AVAILABLE RECORDS -
※

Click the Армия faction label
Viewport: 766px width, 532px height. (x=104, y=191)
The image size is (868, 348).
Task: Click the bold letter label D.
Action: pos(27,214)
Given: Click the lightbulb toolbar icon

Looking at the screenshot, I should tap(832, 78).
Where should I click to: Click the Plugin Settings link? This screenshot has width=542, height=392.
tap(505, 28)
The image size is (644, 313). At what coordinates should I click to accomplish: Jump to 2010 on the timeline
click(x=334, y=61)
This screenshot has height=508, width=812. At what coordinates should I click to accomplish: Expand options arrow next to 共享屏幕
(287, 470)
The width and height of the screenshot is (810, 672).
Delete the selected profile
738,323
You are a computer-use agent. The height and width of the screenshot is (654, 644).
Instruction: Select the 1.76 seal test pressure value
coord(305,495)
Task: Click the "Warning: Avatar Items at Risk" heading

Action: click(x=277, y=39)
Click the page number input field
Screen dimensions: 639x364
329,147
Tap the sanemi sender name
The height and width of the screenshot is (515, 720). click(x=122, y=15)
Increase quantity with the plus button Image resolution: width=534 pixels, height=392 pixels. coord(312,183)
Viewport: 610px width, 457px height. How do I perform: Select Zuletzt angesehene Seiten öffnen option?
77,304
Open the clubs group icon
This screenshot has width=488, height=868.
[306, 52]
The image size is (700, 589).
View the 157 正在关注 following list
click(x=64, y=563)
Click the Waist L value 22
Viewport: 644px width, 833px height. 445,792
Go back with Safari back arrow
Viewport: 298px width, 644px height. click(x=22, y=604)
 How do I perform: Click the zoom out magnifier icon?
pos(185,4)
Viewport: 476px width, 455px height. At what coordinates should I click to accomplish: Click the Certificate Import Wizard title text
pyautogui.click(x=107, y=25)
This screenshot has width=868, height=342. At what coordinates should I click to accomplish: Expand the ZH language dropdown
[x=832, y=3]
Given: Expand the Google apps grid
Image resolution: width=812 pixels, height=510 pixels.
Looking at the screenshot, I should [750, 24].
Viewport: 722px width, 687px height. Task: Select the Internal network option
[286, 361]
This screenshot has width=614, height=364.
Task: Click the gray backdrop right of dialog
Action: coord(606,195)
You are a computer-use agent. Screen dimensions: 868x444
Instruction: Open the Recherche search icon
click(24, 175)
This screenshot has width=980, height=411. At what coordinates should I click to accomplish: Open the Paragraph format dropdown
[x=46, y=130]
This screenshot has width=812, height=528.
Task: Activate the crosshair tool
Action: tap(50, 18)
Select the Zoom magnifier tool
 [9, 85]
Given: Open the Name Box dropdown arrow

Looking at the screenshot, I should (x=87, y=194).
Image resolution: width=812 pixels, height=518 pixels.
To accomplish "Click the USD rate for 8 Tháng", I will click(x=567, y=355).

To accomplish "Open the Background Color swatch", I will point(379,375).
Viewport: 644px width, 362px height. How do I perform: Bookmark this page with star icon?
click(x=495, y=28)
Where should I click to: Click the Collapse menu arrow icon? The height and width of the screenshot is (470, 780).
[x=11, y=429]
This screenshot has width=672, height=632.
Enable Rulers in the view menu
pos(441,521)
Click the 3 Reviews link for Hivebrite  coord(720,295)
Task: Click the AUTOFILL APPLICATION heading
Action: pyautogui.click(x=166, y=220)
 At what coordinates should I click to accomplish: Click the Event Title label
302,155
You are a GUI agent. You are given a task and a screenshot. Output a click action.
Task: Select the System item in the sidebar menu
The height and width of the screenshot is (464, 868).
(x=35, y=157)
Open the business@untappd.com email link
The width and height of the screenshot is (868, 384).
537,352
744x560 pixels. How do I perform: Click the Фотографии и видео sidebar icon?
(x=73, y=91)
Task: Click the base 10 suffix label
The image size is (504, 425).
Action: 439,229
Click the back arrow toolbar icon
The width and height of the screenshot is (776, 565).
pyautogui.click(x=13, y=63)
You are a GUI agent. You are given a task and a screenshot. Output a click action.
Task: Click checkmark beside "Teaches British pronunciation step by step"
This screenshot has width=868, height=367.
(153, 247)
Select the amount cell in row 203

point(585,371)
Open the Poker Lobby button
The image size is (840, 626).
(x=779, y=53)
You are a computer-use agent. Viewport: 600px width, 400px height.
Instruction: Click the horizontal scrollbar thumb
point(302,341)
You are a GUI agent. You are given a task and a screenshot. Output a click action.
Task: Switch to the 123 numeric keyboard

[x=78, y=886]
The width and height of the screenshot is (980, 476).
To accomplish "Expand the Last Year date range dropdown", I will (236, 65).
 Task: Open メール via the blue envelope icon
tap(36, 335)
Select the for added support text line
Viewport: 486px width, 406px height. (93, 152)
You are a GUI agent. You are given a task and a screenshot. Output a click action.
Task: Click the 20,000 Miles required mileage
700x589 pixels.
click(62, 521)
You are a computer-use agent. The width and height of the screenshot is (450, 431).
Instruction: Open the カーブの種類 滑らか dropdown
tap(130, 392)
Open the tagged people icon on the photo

※

TRY IT - The lines in the records above that include the word "will" must be copied out.

REPLY TO THE EXERCISE -
To accomplish "Click the USD rate for 8 Tháng", I will click(x=567, y=355).
To accomplish "Open the Background Color swatch", I will point(379,375).
To accomplish "Expand the Last Year date range dropdown", I will (236, 65).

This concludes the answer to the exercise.